■ **Exercise goal**
When a line contains the string "width", it counts once; give the total of such lines in the entries below and nothing else.

(Stored data entries)
○ ○ ○ ○ ○ ○ ○
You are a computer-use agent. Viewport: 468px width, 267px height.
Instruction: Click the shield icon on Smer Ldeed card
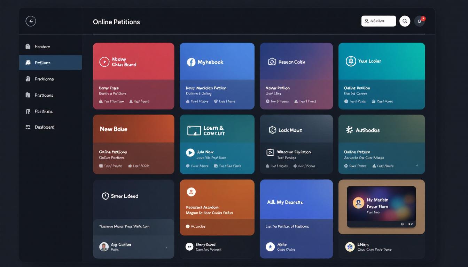click(x=105, y=196)
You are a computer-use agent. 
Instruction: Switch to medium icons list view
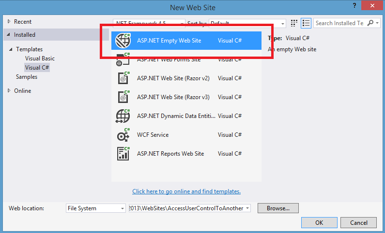click(x=306, y=23)
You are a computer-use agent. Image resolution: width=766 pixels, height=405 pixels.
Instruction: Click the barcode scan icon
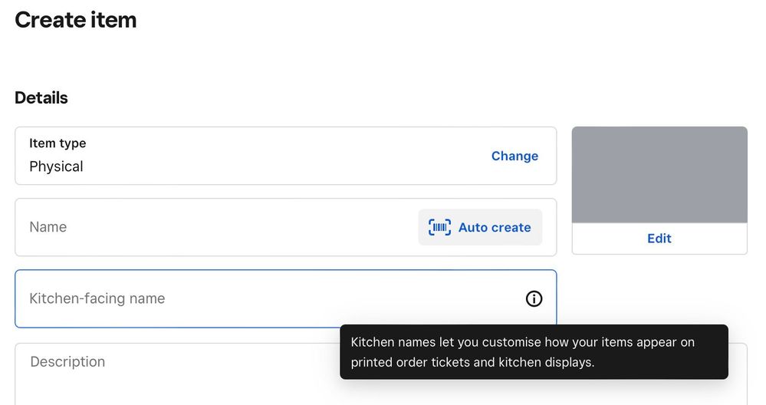tap(439, 227)
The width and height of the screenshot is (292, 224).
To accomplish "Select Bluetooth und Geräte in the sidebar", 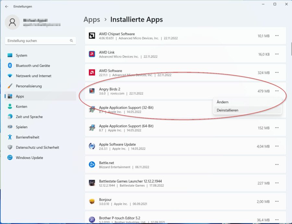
○ ○ ○ ○ ○ ○ ○
■ **Exercise response**
3